The prisoner's calm, simple, unhurried words, produced a marvelous effect upon the court and auditory. The judge, Chief Baron Macdonald, a conscientious, and somewhat nervous man, paused in the act of assuming the black-cap, and presently said, rather hastily, "Let the prisoner be removed; I will pass sentence to-morrow." The court then immediately adjourned.

I was miserably depressed in spirits, which the cold, sleety weather that greeted us on emerging from the hot and crowded court considerably increased. I was thinking—excuse the seeming bathos—I was only a clerk, and used to such tragedies; I was thinking, I say, that a glass of brandy and water might not be amiss, when whom should I rudely jostle against but Cyclops, alias Thomas Burnham. He was going the same way as myself in prodigious haste—his eye bright and flaming as a live coal, and his whole manner denoting intense excitement. "Is that you?" he broke out. "Come along, then, and quick, for the love of God! I've missed Sims and his clerk, but you'll do as well; perhaps better." I had no power, if I had the inclination to refuse, for the enthusiastic man seized me by the arm, and hurried me along at a tremendous rate toward the outskirts of the city. "This is the place," he exclaimed, as he burst into a tavern parlor, where two trunks had been deposited. "He's not come yet," Burnham went on, "but the coach is to call for him here. He thinks to be off to London this very night."

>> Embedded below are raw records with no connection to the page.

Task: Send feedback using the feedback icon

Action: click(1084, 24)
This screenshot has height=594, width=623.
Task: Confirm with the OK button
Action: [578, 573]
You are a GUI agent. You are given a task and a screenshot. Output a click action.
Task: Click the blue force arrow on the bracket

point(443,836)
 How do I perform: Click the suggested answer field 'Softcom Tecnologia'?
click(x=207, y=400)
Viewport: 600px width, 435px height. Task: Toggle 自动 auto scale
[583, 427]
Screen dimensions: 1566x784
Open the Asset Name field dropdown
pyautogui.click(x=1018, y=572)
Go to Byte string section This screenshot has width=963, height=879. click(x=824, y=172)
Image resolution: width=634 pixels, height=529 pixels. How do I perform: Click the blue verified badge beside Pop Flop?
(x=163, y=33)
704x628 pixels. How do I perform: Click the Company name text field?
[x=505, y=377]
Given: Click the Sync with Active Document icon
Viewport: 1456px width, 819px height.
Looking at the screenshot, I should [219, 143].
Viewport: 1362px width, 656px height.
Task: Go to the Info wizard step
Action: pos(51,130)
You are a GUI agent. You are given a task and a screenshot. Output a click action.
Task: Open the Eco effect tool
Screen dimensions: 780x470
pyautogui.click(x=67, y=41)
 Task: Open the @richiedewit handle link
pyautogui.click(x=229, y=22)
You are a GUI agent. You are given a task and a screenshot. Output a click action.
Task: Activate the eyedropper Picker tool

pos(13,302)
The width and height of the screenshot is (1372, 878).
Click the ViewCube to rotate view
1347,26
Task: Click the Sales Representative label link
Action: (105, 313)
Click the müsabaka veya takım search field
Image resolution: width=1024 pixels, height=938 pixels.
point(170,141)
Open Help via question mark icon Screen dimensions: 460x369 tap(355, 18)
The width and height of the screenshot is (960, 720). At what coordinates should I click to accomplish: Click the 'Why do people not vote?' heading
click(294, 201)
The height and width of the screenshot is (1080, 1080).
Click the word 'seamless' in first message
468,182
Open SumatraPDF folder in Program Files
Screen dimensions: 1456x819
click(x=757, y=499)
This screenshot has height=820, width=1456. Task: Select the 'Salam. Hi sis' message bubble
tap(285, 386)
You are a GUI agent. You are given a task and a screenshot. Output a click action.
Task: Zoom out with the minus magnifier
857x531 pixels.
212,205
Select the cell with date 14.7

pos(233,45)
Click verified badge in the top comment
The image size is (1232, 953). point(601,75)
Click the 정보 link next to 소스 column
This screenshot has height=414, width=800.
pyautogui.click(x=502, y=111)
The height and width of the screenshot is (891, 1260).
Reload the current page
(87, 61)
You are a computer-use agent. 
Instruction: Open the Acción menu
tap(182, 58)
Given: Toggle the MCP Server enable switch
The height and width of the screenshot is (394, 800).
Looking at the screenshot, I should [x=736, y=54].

"Whom are you talking of? Who's off to London to-night?"

"James Berry, if he's clever enough! Look there!"

"I see; 'James Berry, Passenger, London.' These, then, are his trunks, I suppose."

"Right, my boy; but there is nothing of importance in them. Sly, steady-going Margery has well ascertained that. You know Margery?—but hush! here he comes."

Berry—it was he—could not repress a nervous start, as he unexpectedly encountered Burnham's burly person and fierce glare.